Wie gross ist derzeit Ihr Selbstvertrauen?
Belinda Bencic: Ich habe viel Vertrauen, ja, und das ist ein positives Gefühl. Es ist extrem wichtig, so hast du überhaupt keine Panik, wenn der zweite Satz weg ist und du im dritten Satz wieder bei Null anfängst. Und es hilft enorm, um in engen Situationen gleich gut weiter zu spielen. Aber ich baue deshalb nicht noch mehr Druck auf, nehme nach wie vor Schritt für Schritt ohne grosse Erwartungen und vertraue weiter auf meinen Instinkt – das funktioniert im Moment ja ganz gut.
Keine Erwartungen – geht das überhaupt, wenn man rundum schon als Titelanwärterin gehandelt wird?
Man muss tatsächlich Acht geben vor Euch. Als ich verlor, glaubte kein Mensch mehr an mich. Mit ihr ist es schon fertig, hiess es in den Medien, ihr Talent ist schon erloschen, usw. Jetzt gewinne ich wieder und bin auf einmal wieder die Favoritin. Ich darf diese Aussagen nicht überschätzen, sollte mich nur auf das konzentrieren, was ich fühle. Mein Miniziel war, die erste Runde zu überstehen, damit ich Konstanz bekomme. Dass es jetzt mehr wurde, ist super und ich würde gerne so weitermachen. Aber ohne Druck.
Was ist gleich und was ist vollkommen anders als früher, als Sie beispielsweise beim zweiten Turniersieg in Toronto Ihren Lauf hatten?
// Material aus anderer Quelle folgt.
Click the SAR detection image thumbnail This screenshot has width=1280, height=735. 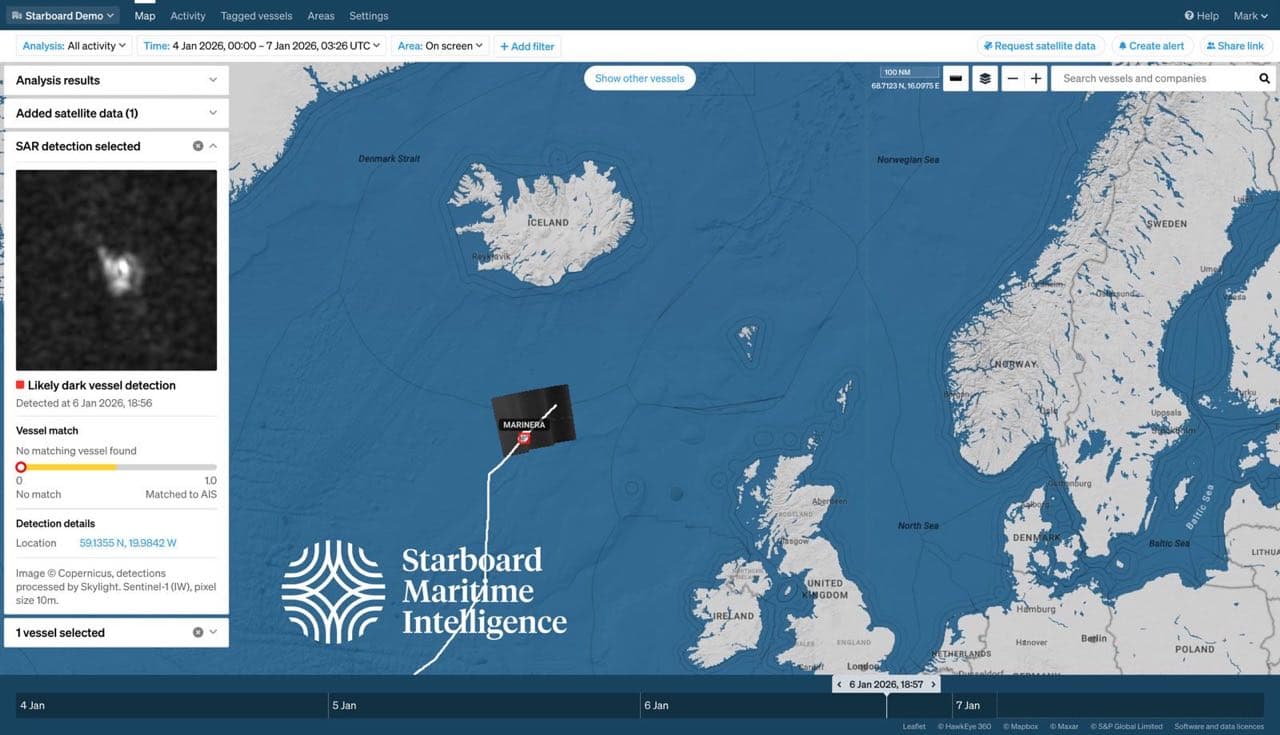pyautogui.click(x=116, y=270)
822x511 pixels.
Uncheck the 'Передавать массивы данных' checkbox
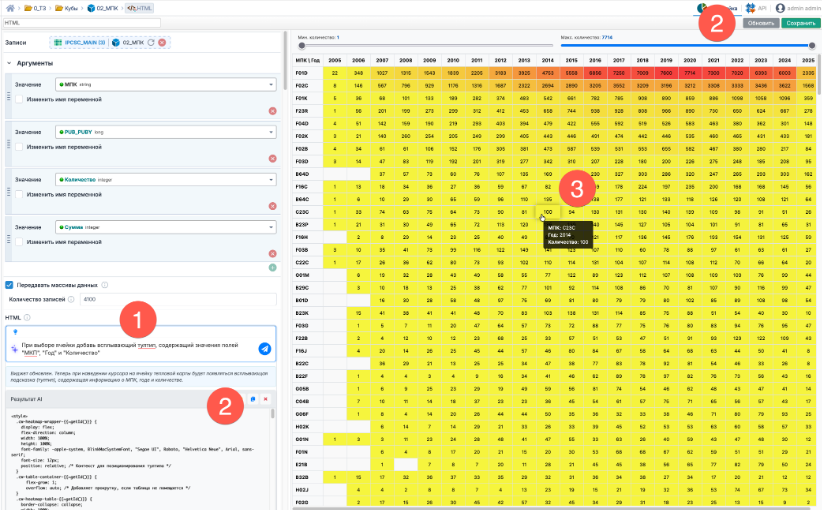pyautogui.click(x=9, y=284)
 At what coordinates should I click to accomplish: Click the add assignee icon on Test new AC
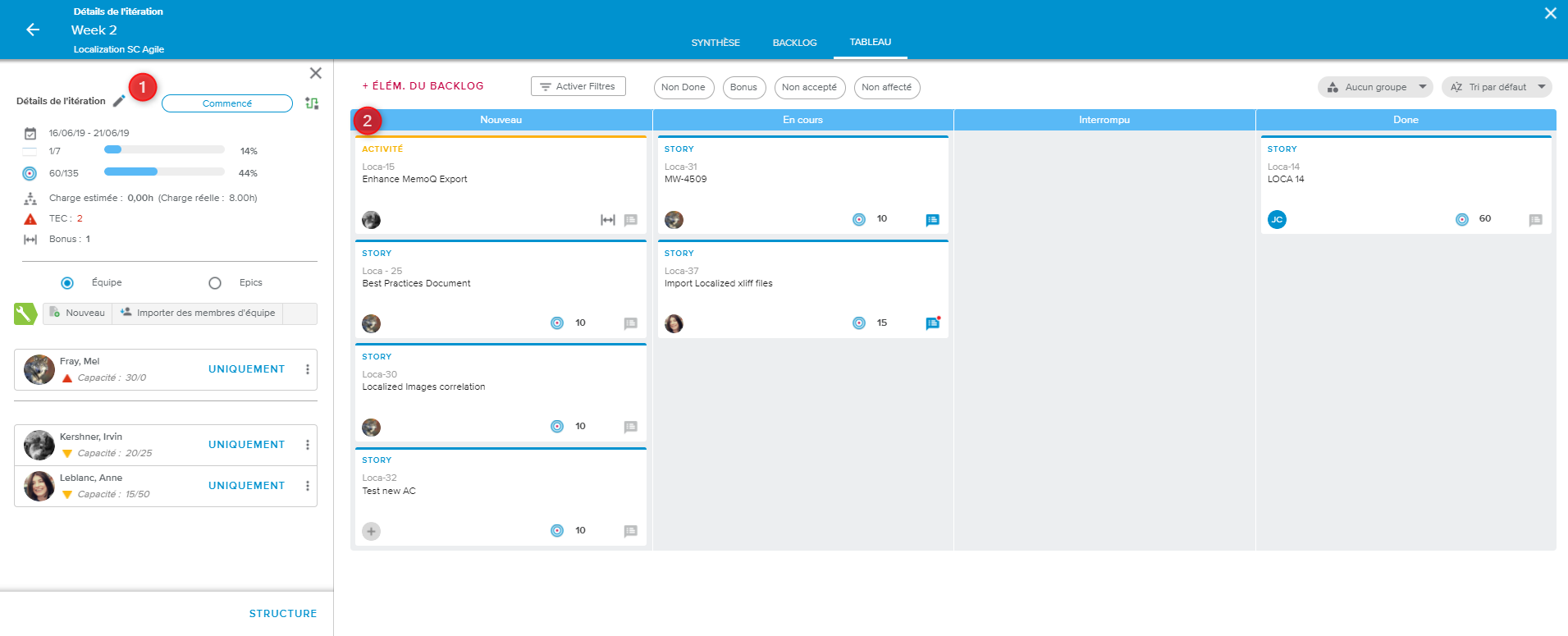pyautogui.click(x=372, y=531)
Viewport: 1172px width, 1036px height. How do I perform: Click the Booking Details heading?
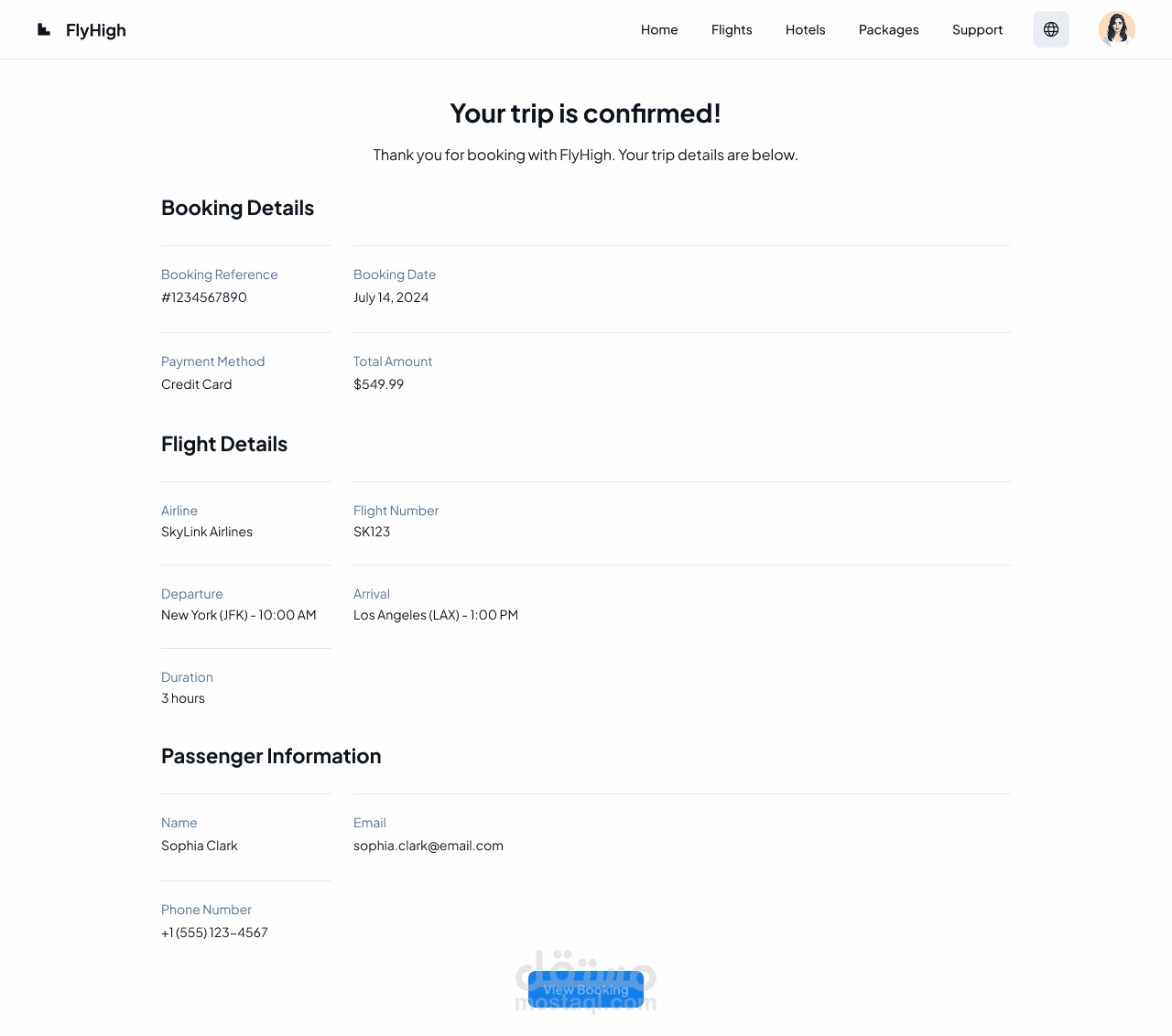[x=237, y=208]
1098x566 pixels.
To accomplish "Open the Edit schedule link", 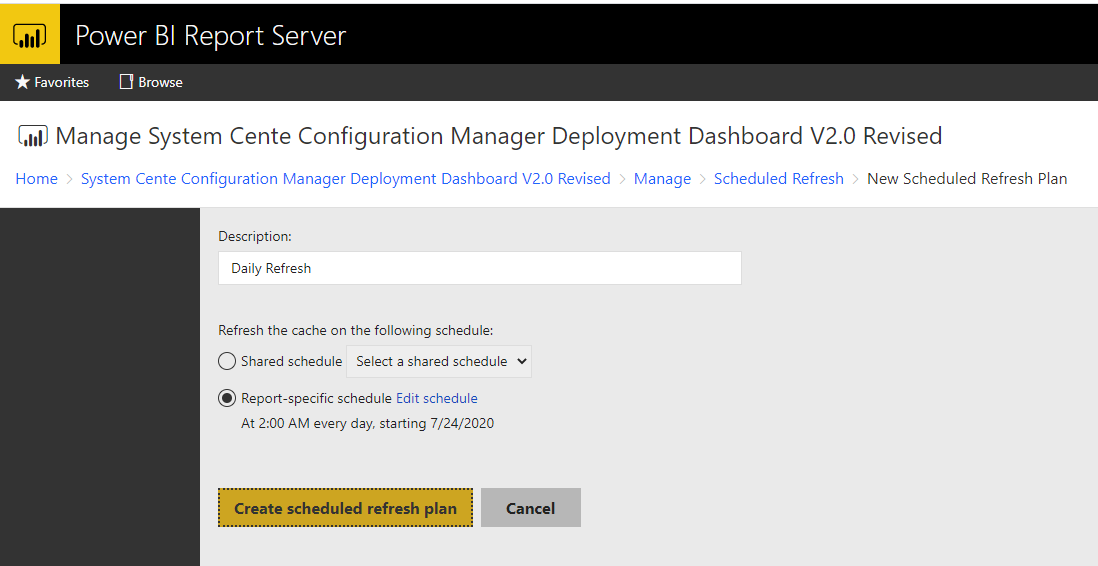I will [x=437, y=398].
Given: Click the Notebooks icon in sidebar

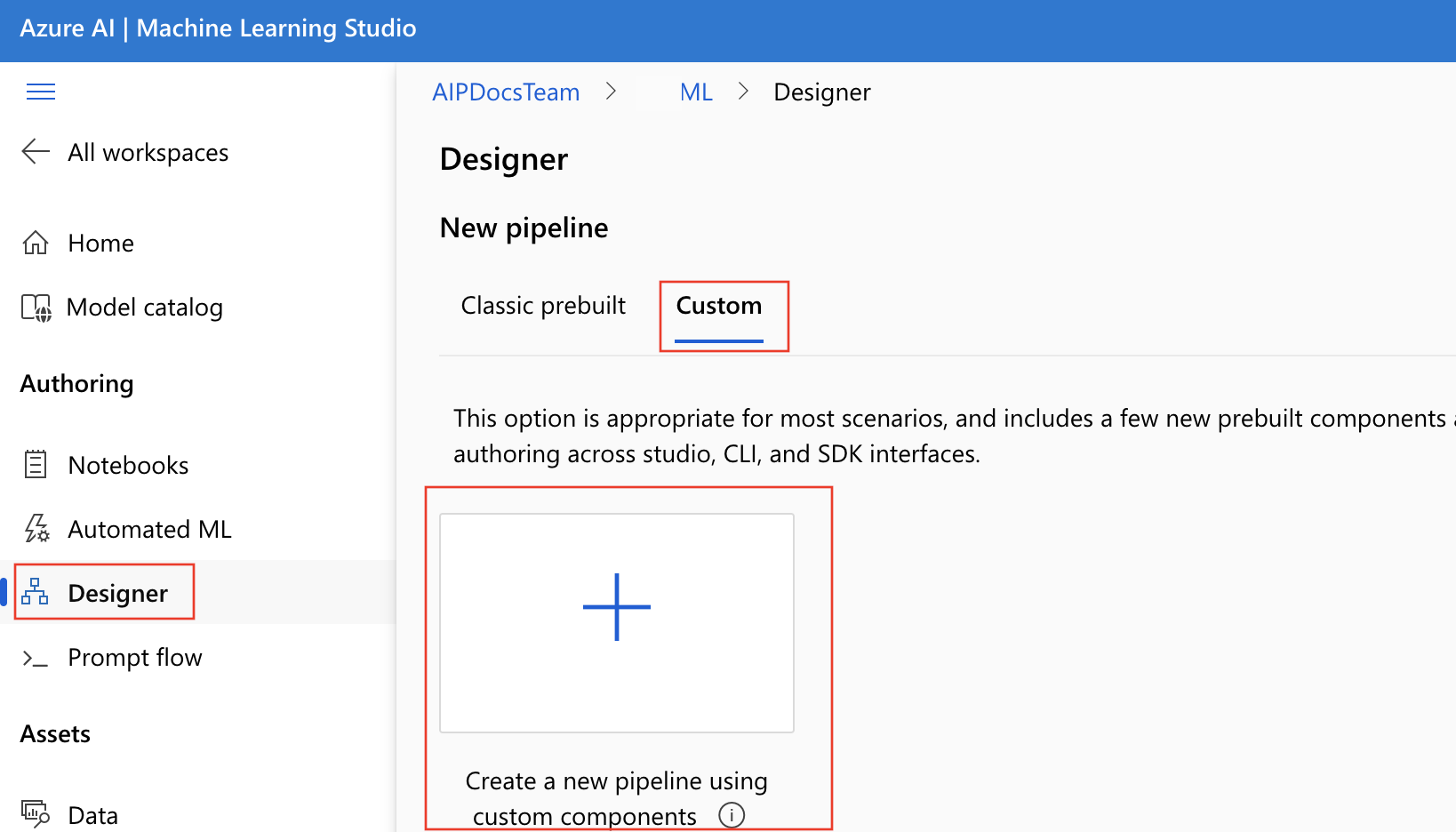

Damals ging es stetig immer nur aufwärts. Ich spielte frei auf, dachte noch nicht soviel nach. Die heutige Phase kann man nicht damit vergleichen. Jetzt weiss ich, wie hart der Weg sein kann. Wie es ist, wenn man verletzt ist. Das ist eine ganz andere Seite in einer Karriere. Ich kann mich aber kaum mehr erinnern, wie es damals in mir aussah.
Wie wichtig ist «nicht nachdenken» in einem Match?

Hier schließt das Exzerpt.